• **BRIEF**
Please render the part of the records that opens with the line containing "In order to click on 'Easter" and closes with the line containing "(629, 149)." as a Markdown table with the columns Row and Record line. Give each line its own numbered row, and leave out blank lines.

• **PROVIDED INFORMATION**

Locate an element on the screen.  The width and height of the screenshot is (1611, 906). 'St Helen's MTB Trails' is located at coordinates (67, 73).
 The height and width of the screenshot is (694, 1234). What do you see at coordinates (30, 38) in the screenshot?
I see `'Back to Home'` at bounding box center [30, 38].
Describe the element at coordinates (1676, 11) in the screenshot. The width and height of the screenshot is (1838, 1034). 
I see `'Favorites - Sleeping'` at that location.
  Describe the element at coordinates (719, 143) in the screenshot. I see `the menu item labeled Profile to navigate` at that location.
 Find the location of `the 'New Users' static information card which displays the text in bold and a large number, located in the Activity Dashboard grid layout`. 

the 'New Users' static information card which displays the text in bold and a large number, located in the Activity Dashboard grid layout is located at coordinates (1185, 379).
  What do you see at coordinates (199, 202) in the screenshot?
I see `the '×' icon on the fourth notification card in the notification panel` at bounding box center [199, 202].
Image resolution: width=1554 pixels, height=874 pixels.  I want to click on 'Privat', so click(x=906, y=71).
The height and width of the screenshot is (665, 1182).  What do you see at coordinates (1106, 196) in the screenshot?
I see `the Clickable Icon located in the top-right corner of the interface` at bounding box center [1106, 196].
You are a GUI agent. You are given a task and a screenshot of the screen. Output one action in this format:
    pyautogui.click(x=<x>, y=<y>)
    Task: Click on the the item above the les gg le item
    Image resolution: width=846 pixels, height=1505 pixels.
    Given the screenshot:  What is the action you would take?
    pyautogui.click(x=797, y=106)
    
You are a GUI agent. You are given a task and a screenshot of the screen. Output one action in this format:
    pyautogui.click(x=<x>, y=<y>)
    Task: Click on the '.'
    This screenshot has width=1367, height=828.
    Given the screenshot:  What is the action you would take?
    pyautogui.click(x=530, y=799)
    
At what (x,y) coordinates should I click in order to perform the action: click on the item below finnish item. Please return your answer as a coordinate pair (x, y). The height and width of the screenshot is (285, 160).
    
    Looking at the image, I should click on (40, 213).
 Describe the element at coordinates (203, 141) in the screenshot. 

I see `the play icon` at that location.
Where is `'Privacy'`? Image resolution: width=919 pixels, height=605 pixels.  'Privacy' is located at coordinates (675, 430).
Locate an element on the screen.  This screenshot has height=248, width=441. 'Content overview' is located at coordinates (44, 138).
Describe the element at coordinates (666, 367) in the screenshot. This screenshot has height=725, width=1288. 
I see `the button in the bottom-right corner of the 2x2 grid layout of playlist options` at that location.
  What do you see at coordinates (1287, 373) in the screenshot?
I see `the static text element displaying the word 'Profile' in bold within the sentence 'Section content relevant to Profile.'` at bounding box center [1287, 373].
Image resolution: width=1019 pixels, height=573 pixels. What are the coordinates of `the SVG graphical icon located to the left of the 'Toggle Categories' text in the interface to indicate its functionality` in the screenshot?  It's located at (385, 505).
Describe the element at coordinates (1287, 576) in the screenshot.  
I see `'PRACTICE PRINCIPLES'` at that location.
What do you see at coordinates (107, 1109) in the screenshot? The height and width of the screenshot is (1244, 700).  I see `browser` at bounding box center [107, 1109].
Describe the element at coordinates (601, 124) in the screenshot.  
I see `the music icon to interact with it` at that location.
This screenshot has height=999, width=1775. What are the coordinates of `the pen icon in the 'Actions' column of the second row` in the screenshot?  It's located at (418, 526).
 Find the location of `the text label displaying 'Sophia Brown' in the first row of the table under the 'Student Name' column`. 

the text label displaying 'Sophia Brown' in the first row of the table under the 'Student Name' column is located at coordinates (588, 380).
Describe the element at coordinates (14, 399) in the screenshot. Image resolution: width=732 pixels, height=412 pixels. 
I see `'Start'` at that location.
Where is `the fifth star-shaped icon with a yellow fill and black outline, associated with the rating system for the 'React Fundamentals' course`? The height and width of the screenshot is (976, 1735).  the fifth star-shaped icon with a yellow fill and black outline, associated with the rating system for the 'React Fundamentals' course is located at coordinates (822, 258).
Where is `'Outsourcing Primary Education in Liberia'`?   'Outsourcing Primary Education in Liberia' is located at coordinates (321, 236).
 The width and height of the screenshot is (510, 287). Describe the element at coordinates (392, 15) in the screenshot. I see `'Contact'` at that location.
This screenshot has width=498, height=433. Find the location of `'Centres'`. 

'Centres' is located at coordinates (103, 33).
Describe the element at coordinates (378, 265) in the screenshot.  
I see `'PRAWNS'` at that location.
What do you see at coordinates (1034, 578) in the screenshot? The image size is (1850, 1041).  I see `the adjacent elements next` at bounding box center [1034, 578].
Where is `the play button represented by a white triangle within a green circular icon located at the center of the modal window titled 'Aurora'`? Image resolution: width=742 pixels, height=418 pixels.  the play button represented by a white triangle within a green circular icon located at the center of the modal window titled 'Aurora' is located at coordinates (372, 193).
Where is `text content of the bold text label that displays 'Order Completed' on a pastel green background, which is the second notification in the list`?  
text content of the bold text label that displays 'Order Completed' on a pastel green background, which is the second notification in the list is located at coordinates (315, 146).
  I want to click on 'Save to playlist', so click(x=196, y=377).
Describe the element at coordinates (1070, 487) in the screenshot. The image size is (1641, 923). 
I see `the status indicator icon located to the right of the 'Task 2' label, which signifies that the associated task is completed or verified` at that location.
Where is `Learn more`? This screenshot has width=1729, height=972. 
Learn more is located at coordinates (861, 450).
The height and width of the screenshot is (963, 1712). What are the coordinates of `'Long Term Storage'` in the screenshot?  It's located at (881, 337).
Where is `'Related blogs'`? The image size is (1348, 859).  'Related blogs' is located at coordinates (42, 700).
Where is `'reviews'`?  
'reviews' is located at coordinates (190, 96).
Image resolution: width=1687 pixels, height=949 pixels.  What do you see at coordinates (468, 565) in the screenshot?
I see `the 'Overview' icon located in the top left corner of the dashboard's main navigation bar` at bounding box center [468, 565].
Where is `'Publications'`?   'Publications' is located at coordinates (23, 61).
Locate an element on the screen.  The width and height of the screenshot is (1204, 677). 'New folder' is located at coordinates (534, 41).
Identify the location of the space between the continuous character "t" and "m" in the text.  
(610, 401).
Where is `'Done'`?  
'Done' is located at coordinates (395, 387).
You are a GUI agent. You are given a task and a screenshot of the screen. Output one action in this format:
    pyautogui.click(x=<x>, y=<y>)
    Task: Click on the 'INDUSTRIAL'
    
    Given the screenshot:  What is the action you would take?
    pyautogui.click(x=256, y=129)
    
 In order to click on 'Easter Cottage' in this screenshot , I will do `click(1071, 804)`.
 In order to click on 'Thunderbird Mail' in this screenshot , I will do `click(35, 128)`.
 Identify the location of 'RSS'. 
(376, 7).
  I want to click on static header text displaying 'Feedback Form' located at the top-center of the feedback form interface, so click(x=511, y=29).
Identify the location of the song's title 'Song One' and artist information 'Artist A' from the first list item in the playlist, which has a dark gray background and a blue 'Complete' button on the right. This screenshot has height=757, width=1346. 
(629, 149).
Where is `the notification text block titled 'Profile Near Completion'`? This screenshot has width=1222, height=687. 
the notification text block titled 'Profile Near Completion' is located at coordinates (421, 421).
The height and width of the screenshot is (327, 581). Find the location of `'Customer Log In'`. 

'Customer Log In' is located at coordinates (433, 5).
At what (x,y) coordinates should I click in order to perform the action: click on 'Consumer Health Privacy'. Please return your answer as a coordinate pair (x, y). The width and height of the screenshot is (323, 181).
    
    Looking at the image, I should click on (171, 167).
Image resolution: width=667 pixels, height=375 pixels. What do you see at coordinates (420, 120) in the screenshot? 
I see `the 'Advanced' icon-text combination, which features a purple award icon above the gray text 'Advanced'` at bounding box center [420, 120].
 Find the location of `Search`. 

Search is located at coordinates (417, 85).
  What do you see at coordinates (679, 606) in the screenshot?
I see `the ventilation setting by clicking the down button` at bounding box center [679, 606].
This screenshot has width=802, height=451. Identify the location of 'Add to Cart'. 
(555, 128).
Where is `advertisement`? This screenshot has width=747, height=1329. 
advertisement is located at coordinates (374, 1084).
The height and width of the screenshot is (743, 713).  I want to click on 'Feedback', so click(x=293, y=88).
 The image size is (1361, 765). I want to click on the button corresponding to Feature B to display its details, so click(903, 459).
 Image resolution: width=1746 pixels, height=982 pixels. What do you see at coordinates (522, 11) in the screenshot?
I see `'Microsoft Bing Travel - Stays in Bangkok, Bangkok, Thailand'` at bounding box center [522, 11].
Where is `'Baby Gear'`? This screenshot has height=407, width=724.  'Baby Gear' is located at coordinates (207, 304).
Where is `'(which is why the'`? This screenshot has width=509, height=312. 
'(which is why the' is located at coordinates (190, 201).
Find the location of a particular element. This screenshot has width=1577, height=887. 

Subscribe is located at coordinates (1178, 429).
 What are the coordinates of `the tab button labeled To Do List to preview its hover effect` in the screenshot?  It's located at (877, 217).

• **REPLY**
| Row | Record line |
|---|---|
| 1 |  In order to click on 'Easter Cottage' in this screenshot , I will do `click(1071, 804)`. |
| 2 |  In order to click on 'Thunderbird Mail' in this screenshot , I will do `click(35, 128)`. |
| 3 |  Identify the location of 'RSS'.  |
| 4 | (376, 7). |
| 5 |   I want to click on static header text displaying 'Feedback Form' located at the top-center of the feedback form interface, so click(x=511, y=29). |
| 6 | Identify the location of the song's title 'Song One' and artist information 'Artist A' from the first list item in the playlist, which has a dark gray background and a blue 'Complete' button on the right. This screenshot has height=757, width=1346.  |
| 7 | (629, 149). |